LGBT Center holds seventh annual candlelight vigil

Last Monday the Henderson Springs LGBT Center held a candlelight vigil attended by over 30 people commemorating the lives lost in the LGBT community over the past year. Standing...

Last Monday the Henderson Springs LGBT Center held a candlelight vigil attended by over 30 people commemorating the lives lost in the LGBT community over the past year.

Standing on a makeshift stage on Sanford Mall the speakers offered stories of lost loved ones and then adjourned to the Multicultural Center to give mourners a break from the evening chill.

Jalyn Howard, president of the Student Government Association, said he spoke to remember the stories of those lost over the last year.

“I’m not a member of the community but it was great to hear those stories and also to commemorate and remember the people that we lost last year,” Howard said. “I mean I think that for everybody, even if you’re not a member of the LGBT community, it’s good to come out here and show support.”

Kelsey Jones, a sophomore English major, said she decided to attend for the first time because of how important the LGBT community at Appalachian has become to her over the last year.
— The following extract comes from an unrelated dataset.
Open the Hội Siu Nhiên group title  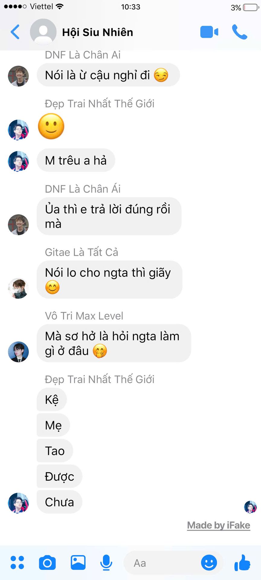[x=98, y=32]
“It’s important to know that you do have the rest of the community behind your back and it’s OK to feel like you’re able to cry, it’s OK if you cry at this event and it’s OK that you feel really, really emotional but you have to know that when you come out of it you’ll feel more liberated,” Jones said.

Gael Senter, co-president of Transaction, said the event provides valuable catharsis for the queer community.

Carson Beam, administrative coordinator in the LGBT Center, said holding vigils for those lost is important because it lets other LGBT folks know they’re not alone.

Todd Carter, director of development at The Hospitality House, said he has come out to speak for the last few years and feels it’s very important to have events like this because of how difficult it can be to find a queer community in the High Country.

“If we’re not out here talking about it and being vocal about it then the bigot wins and I can’t ever let the bigot win,” Carter said. “The bigot causes kids to kill themselves, how can I stay silent?”

Carter said he spoke to the crowd about the importance of voting to inspire those in attendance to rid our legislature of the bigots that passed HB2.

“We can’t be silent, we have to keep going and we have to vote the bigots out,” Carter said. “It’s not hard, go to PSU starting on the 27th and vote.”